▶ [What needs to be done]
If a line in the data below holds the word "computer", copy it.

**** Raw data

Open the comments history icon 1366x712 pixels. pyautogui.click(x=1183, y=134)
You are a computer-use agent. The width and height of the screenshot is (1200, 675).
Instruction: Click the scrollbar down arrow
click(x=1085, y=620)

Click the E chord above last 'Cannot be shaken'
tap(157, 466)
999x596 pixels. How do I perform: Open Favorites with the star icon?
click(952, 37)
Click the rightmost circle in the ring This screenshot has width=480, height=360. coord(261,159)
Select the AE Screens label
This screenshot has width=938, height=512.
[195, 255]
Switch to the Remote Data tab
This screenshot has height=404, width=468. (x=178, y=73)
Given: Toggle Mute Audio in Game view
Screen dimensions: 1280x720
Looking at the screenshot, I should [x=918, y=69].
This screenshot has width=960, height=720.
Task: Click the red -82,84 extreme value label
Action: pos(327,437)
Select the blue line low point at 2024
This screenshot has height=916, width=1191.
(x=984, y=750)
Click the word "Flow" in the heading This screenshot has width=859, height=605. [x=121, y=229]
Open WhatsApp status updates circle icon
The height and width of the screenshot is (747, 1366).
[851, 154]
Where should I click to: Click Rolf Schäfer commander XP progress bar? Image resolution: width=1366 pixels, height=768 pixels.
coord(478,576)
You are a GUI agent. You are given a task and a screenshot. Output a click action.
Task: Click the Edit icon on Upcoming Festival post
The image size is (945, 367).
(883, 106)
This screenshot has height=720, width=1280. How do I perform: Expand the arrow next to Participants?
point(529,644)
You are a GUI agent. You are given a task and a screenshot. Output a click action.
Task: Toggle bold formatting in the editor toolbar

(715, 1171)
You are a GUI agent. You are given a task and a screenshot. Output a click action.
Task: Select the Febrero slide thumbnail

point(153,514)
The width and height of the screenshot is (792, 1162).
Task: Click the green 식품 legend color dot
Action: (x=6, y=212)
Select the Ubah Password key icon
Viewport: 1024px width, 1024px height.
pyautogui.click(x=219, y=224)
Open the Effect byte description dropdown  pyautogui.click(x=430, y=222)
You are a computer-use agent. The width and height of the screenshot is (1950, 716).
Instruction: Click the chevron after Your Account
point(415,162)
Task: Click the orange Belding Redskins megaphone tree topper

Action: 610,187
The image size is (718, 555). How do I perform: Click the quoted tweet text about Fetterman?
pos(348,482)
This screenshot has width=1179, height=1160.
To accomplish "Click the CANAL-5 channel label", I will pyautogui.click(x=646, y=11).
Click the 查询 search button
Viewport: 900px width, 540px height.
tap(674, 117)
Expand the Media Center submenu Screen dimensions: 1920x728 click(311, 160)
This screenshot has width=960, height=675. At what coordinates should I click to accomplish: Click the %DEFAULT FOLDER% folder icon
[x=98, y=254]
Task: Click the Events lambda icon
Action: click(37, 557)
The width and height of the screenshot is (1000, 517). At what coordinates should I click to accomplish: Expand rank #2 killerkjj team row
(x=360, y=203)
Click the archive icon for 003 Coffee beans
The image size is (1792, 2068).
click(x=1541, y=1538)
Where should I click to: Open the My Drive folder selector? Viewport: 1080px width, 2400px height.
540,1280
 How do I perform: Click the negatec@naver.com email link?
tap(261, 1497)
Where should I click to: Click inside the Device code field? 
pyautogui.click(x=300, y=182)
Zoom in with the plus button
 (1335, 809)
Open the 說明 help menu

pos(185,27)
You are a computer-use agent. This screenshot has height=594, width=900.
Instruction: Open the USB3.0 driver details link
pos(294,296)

********

▶ [Reply to the task]
You are a computer-use agent. The width and height of the screenshot is (1200, 675).
You are a computer-use agent. The width and height of the screenshot is (1950, 716).
You are a computer-use agent. This screenshot has height=594, width=900.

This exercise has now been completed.